WORK TO BE COMPLETED: Begin with the first line of the listing and quote every line through the one containing "Zestful Bazaar (409, 2236)"; give only those lines.

DATA TO EXAMINE:
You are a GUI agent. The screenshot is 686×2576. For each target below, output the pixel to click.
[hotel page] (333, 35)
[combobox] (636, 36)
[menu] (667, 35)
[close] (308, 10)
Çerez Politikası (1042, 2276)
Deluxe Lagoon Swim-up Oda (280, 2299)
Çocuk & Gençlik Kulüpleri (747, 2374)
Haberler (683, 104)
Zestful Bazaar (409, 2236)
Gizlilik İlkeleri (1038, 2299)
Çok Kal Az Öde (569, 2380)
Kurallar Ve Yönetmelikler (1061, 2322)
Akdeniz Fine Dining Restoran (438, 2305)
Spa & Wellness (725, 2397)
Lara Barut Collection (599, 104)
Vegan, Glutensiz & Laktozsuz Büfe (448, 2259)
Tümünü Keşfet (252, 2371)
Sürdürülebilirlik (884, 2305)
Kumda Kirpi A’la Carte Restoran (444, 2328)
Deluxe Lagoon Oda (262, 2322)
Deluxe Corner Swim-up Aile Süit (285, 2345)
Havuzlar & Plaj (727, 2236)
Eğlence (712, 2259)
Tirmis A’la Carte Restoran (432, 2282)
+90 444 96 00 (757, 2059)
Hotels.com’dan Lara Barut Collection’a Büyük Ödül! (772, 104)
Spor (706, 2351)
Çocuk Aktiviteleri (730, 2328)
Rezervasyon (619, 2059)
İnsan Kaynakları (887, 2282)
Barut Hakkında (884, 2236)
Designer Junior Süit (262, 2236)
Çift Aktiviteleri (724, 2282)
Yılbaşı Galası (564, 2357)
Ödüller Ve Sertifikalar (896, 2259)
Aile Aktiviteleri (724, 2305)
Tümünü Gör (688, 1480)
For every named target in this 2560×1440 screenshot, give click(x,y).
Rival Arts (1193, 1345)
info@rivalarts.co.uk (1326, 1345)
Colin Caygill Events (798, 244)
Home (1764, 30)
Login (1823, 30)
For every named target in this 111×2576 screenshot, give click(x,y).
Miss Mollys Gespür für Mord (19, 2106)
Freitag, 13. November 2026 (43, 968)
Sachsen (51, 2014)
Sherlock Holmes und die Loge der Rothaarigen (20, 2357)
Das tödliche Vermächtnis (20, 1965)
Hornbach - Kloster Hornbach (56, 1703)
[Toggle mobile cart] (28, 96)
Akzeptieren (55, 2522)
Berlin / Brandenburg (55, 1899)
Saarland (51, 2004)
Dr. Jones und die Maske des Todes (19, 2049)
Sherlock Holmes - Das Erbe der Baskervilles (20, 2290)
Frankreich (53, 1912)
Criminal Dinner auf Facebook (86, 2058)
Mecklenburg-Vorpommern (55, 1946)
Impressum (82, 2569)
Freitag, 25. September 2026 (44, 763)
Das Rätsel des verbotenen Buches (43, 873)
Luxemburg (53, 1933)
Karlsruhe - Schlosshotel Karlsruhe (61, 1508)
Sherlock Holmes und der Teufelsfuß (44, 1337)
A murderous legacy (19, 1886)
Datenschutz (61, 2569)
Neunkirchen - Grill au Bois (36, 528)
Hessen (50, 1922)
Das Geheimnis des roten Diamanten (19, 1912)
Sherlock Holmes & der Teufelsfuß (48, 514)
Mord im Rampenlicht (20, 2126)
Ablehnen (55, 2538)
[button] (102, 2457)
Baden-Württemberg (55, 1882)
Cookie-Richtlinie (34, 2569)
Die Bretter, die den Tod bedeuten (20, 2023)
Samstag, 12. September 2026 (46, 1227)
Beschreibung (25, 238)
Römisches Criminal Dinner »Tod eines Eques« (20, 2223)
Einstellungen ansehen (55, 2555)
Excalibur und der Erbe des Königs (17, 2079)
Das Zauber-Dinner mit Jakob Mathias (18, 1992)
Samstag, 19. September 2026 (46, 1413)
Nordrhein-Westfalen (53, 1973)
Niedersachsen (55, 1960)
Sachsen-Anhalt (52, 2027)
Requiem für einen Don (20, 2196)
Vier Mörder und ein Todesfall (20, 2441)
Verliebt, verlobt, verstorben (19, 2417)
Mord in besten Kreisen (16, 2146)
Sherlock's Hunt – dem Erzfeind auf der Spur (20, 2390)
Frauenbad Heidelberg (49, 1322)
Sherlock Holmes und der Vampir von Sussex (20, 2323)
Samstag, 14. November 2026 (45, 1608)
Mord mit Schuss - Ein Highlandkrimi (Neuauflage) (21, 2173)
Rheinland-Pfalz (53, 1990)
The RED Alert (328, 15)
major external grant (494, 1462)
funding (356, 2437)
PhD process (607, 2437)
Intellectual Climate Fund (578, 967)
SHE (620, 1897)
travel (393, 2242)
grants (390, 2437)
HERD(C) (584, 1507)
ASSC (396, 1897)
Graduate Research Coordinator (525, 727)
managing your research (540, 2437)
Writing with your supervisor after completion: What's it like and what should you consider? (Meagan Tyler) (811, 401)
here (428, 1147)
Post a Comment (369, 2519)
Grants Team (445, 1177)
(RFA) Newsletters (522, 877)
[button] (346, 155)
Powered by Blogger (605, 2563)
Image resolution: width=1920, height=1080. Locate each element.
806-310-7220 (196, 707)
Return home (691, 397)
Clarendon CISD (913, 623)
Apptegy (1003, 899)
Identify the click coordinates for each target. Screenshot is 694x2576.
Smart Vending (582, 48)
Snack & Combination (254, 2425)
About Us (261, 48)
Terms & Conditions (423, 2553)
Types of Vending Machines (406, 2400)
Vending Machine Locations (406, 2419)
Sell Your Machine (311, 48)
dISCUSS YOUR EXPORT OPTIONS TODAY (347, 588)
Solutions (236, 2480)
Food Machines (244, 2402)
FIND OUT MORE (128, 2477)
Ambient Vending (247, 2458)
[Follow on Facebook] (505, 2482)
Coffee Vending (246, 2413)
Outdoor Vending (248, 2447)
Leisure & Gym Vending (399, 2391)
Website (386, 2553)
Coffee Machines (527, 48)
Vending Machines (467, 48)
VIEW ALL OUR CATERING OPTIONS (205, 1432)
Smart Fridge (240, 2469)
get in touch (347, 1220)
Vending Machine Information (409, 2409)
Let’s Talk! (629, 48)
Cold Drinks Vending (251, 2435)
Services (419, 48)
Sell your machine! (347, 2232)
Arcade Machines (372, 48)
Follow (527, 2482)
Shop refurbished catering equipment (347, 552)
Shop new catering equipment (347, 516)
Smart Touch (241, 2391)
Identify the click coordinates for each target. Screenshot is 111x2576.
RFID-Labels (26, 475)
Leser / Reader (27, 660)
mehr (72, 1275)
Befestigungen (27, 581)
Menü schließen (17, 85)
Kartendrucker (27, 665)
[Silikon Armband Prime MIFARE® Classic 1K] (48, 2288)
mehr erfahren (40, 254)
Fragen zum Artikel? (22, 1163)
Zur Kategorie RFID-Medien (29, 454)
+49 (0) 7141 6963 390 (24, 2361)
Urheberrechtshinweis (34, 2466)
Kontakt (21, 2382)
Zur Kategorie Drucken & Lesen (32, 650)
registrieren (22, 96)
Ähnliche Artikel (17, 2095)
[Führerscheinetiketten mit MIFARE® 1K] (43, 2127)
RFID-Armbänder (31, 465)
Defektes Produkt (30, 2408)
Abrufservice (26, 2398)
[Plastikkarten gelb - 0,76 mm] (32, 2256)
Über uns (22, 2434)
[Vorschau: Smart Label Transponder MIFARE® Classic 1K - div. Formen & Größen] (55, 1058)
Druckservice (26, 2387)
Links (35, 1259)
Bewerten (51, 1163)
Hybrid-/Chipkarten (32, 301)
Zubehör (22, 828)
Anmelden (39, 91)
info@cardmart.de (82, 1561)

RESPONSE AREA:
You are a GUI agent. The screenshot is 686×2576. For each target below, output the pixel to click.
[hotel page] (333, 35)
[combobox] (636, 36)
[menu] (667, 35)
[close] (308, 10)
Çerez Politikası (1042, 2276)
Deluxe Lagoon Swim-up Oda (280, 2299)
Çocuk & Gençlik Kulüpleri (747, 2374)
Haberler (683, 104)
Zestful Bazaar (409, 2236)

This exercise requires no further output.